Verim: Hücreler mümkün olan en az enerjiyi harcayarak işlev yaparlar. Tipik olarak, bir hücre, hücre duvarının içinde, en çok üç saniye besin ve oksijen depolayabilir. Tamamen bunların kendine sağlanacağına güvenir. Yiyecek, hava veya suyun aşırı tüketimi söz konusu değildir.
Bağlanma: Ortak genetik mirasları sayesinde hücreler temelde aynı olduklarını bilirler. Karaciğer hücrelerinin kalp hücrelerinden, kas hücrelerinin beyin hücrelerinden farklı olması onların değişmeyen ortak kimliklerini olumsuzlamaz. Laboratuvarda ortak kaynaklarına geri dönerek bir kas hücresi genetik olarak bir kalp hücresine dönüştürülebilir. Sağlıklı hücreler kaç kez bölünmüş olduklarına bakmaksızın kaynaklarına bağlı kalırlar. Onlar için başıboş olmak söz konusu değildir.
Verme: Hücrelerin ana faaliyeti vermektir. Bu da tüm diğer hücrelerin bütünlüğünü sağlar. Verme alışkanlığı kazanırsanız otomatikman almaya başlarsınız; bu, doğal döngünün diğer yarısıdır. İstiflemek söz konusu değildir.

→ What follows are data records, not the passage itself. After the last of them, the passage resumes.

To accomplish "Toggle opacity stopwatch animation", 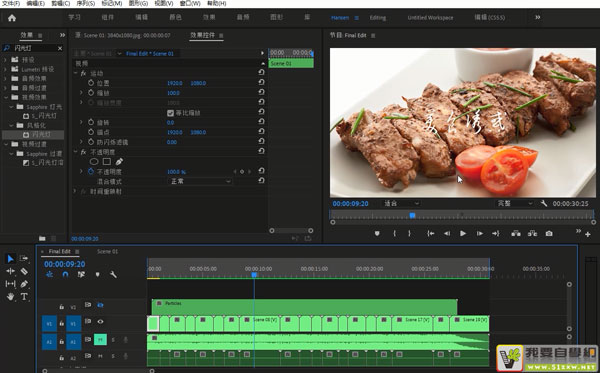I will [91, 171].
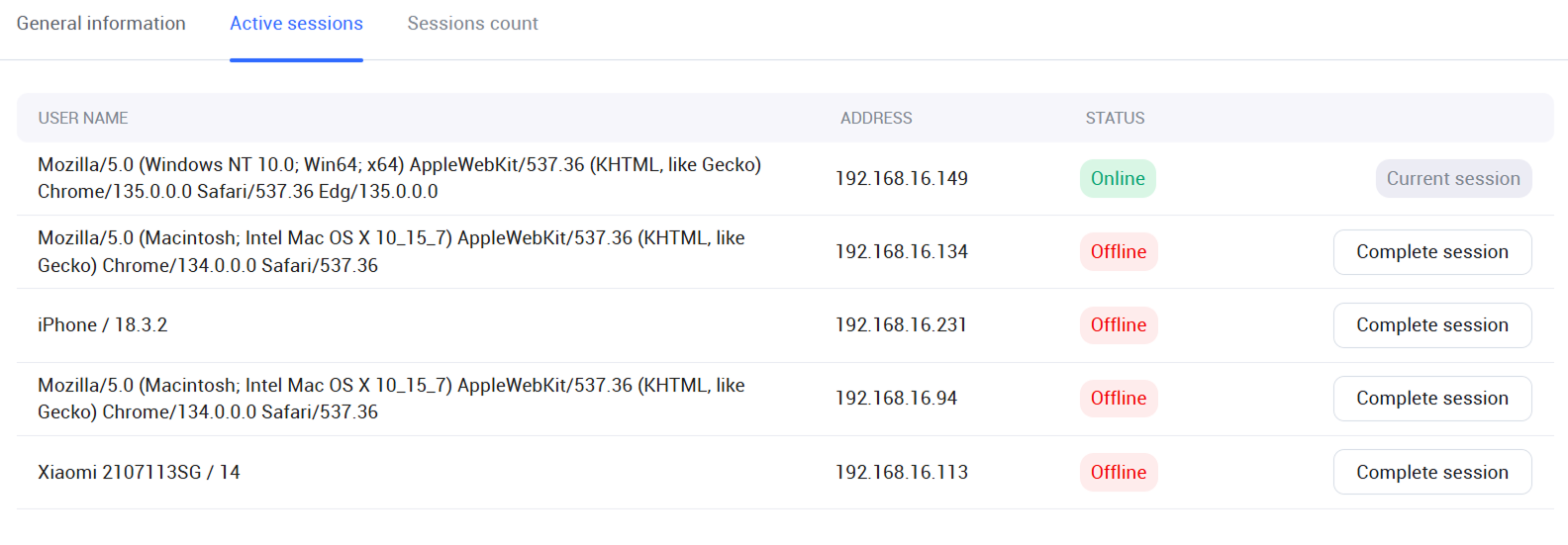Click Offline badge in the Xiaomi row
The height and width of the screenshot is (545, 1568).
1118,473
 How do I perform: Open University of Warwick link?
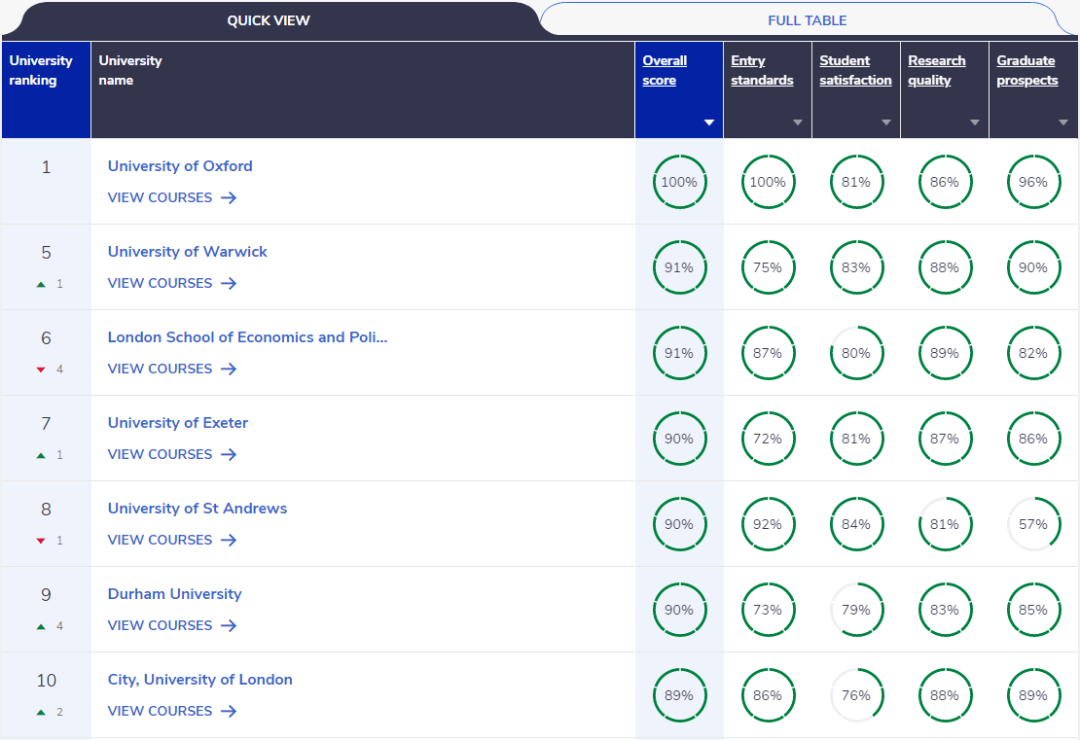coord(187,252)
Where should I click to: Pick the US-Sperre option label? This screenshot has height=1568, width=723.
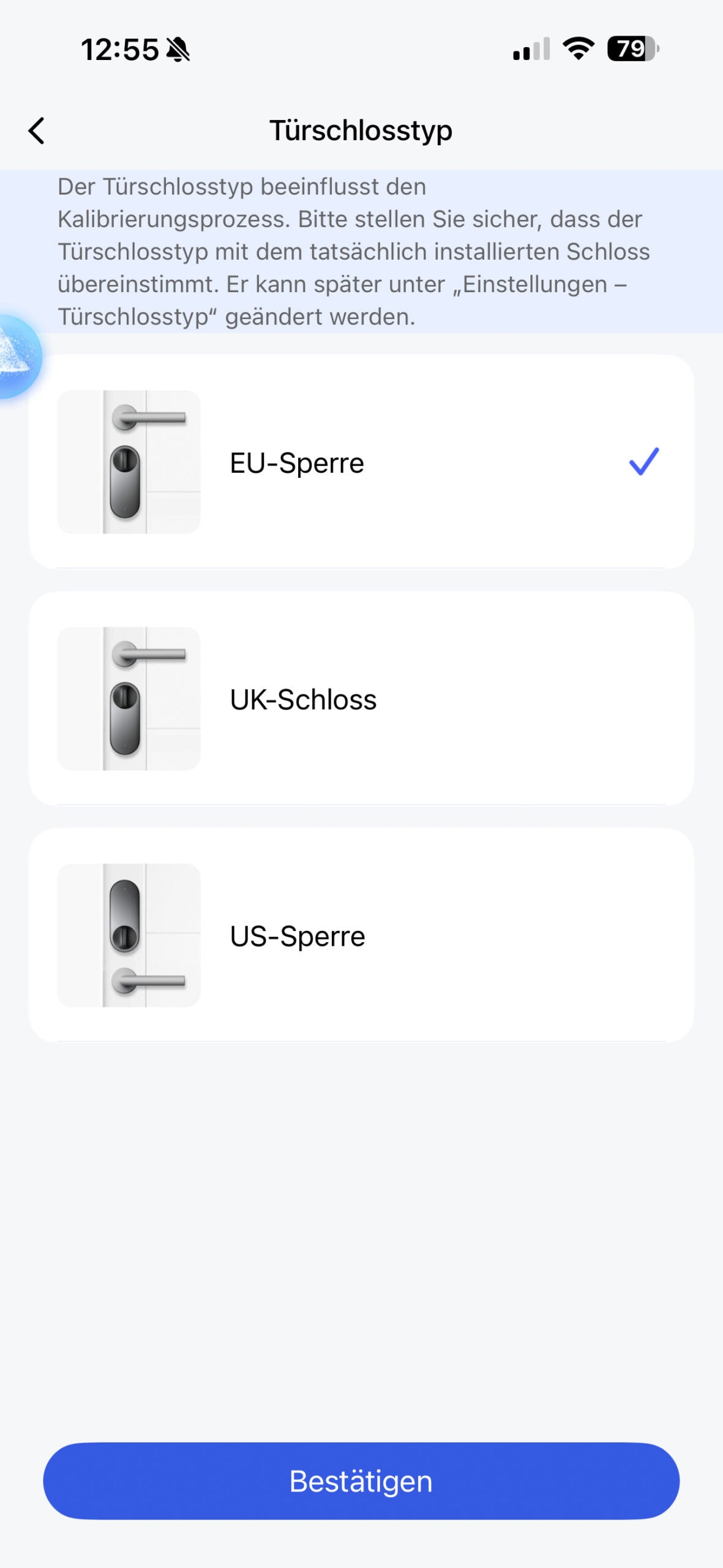298,937
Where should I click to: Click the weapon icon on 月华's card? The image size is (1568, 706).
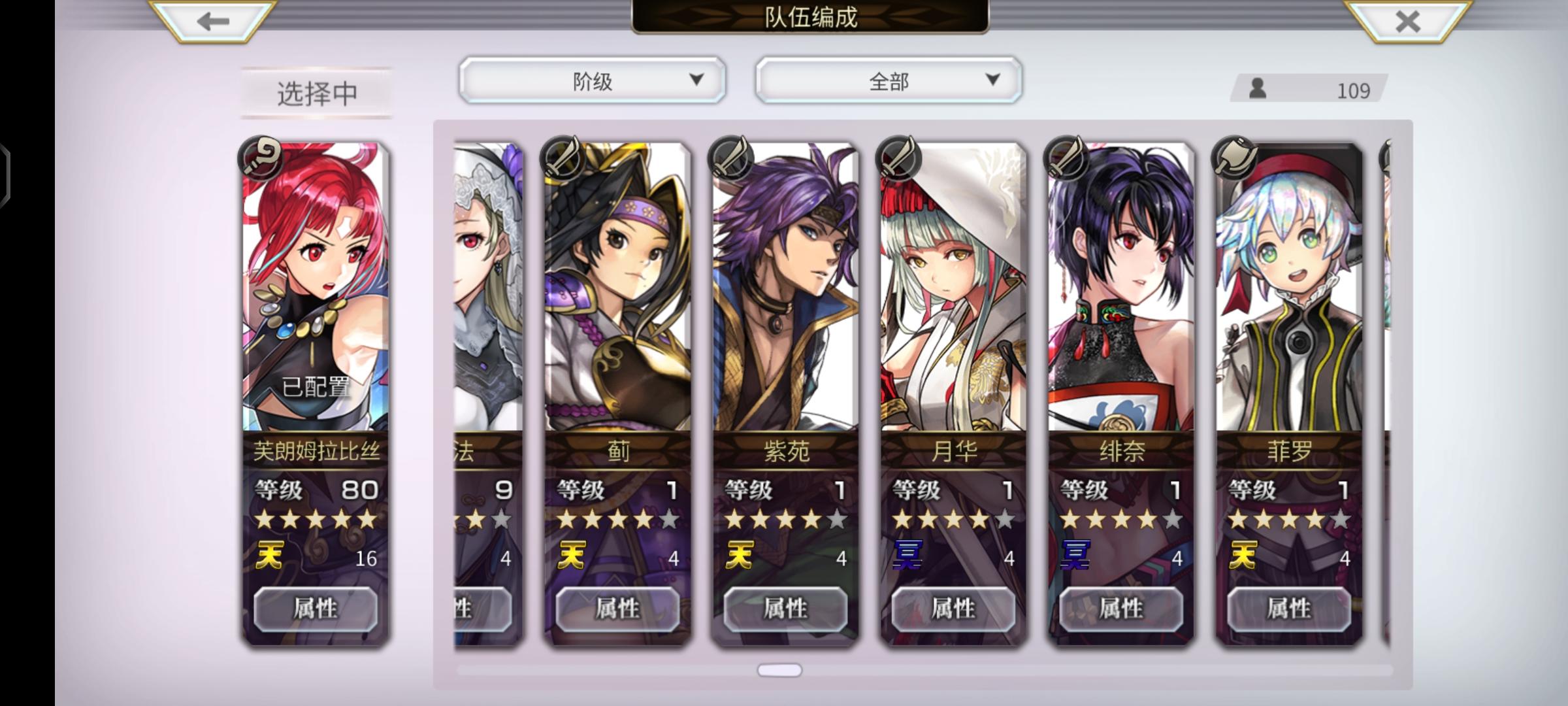point(898,158)
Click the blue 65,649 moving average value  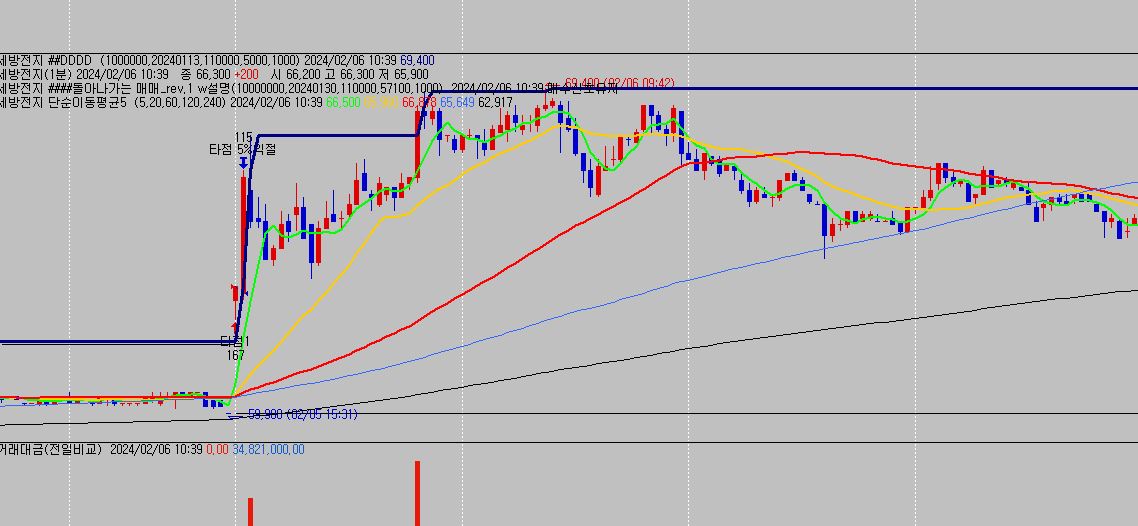point(457,102)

Ölümsüzlük: Hücreler bilgi, deneyim ve yeteneklerini bir sonraki nesle aktarmak için çoğalırlar, kendinden gelenlerden bir şey esirgemezler. Bu pratik anlamda bir ölümsüzlüktür; fiziksel düzlemde ölüme yenik düşerken, fizik dışı düzlemde onu yenerler. Nesil farkı diye bir şey söz konusu değildir.
Hücrelerimin kabul ettiği şeylere baktığımda gördüğüm şey kelimenin tam anlamıyla bir uzlaşma değil midir? İlk özellik, yani yüce amacı izlemek, manevi anlamda teslimiyet ve özgecilik özellikleriyle aynıdır. Vermek, Tanrı’ya ait olanı Tanrı’ya vermekle aynı şeydir. Ölümsüzlük yaşamdan sonraki hayata inanışla aynıdır. Ancak zekanın benimsediği isimlendirme kaygısını bedenim taşımaz. Ona göre bu özellikler sadece yaşamın işleyiş şeklini oluşturur. Bu özellikler milyarlarca yıldır kendini biyoloji olarak ifade eden kozmik zekanın bir sonucudur. Yaşamın gizemi, tüm potansiyelinin ortaya çıkmasına izin vermekte sabırlı ve dikkatli olmuştur. Şimdi bile, bedenimi bir arada tutan o sessiz anlaşma bir sır gibidir, çünkü tüm diğer görünümler açısından o mevcut değildir. İki yüz ellinin üzerinde farklı tipte hücre her gün günlük işlerine koyulur: Bir karaciğer hücresinin elli görevinin her biri kendine özgüdür ve kas, böbrek, kalp veya beyin hücrelerinin işlevleriyle örtüşmez; Yine de sadece bir işlev bile tehlikeye girse, sonucu felaket olurdu. Yaşamın gizemi benim içimde kendini ifade etmek üzere bir yol bulmuştur.